Question

What are the next $3$ terms of $3,9,27,81$ ?

Answer 1

In this question, given a sequence of four numbers we need to find the next three numbers in the sequence . Sequence is defined as a collection of elements in which repetitions are also allowed whereas series is the sum of all the elements in the sequence. By observing the given sequence, it is a geometric sequence with a common ratio.First we can find $a_{5}, a_{6}$ and $a_{7}$ by using the formula of the geometric sequence Thus by using the general formula of the geometric sequence we can easily find the terms of the sequence.

Formula used :
$a{_n}= \ ar^{n – 1}$
Where $a$ is the first term , $n$ is the position of the term and $r$ is the common ratio of the sequence .

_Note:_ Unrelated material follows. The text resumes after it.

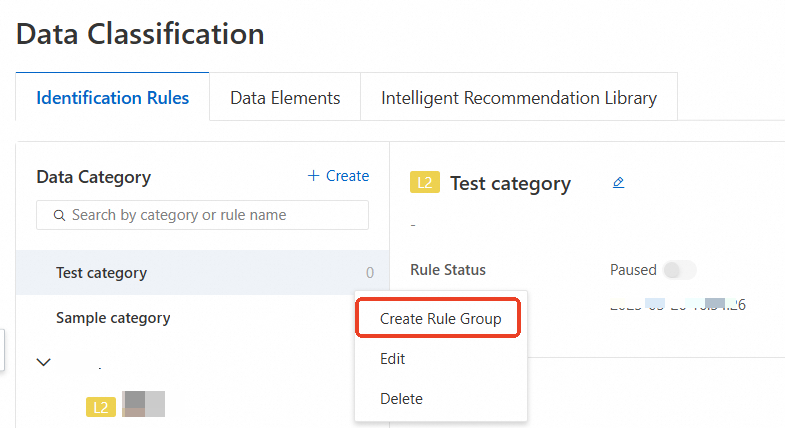785x428 pixels.
Task: Open the Intelligent Recommendation Library tab
Action: click(518, 98)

Complete step by step answer:
Given, $3,9,27,81$
Here we need to find the next three terms.
The given sequence is a geometric sequence with the ratio $3$ $(r = 3)$ . The first term of the sequence is $3$ $(a = 3)$ .
The formula of the geometric sequence is
$a{_n}= ar^{n – 1}$
In this question, we need to find $a{_5}$ , $a{_6}$ , $a{_7}$
Now we can find $a{_5}$ ,
$a{_5} = 3(3)^{(5 – 1)}$
On simplifying,
We get,
$a{_5} = 3 \times 3^{4}$
$\Rightarrow \ a{_5}= 3 \times 3 \times 3 \times 3 \times 3$
By multiplying,
We get,
$a{_5}= 243$
Now we can find $a{_6}$ ,
$a{_6}= 3(3)^{(6 – 1)}$
On simplifying,
We get,
$a{_6} = 3 \times 3^{5}$
$\Rightarrow \ a{_6}= 3 \times 3 \times 3 \times 3 \times 3 \times 3$
On multiplying,
We get,
$a{_6}= 729$
Finally we can find $a{_7}$ ,
$a{_7}= 3(3)^{(7 – 1)}$
On simplifying,
We get,
$a{_7}= 3 \times 3^{6}$
$\Rightarrow \ a{_7}= 3 \times 3 \times 3 \times 3 \times 3 \times 3 \times 3$
By multiplying,
We get,
$a{_7}= 2187$
Thus we get the next $3$ terms of $3,9,27,81$ are $243$ , $729$ and $2187$
The next $3$ terms of $3,9,27,81$ are $243$ , $729$ and $2187$

Note: One of the basic topics in arithmetic is sequence and series. Mathematically, the general form of the sequence is $a{_1} ,a{_2} , a{_3} , a{_4} etc\ldots{}$ and the general form of series is $S{_N} = a{_1} +a{_2} +a{_3} + .. + a{_N}$ .There are four types of sequence namely Arithmetic sequences ,Geometric sequences , Harmonic sequences , Fibonacci numbers. A simple example of a finite sequence is $1,2,3,4,5$ and for an infinite sequence is $1,2,3,4…$.
Alternative solution :
We can also solve this question in another method.
Given, $3,9,27,81$
The given series appears as each term of the given series is obtained by multiplying its preceding term by $3$ .
First term, $3$
Second term,
$\Rightarrow \ 3 \times 3 = 9$
Third term,
$\Rightarrow \ 9 \times 3 = 27$
Fourth term,
$\Rightarrow \ 27 \times 3 = 81$
Fifth term,
$\Rightarrow \ 81 \times 3 = 243$
Sixth term,
$\Rightarrow \ 243 \times 3 = 729$
Seventh term,
$\Rightarrow \ 729 \times 3 = 2187$
Thus we get the next $3$ terms of $3,9,27,81$ are $243$ , $729$ and $2187$ .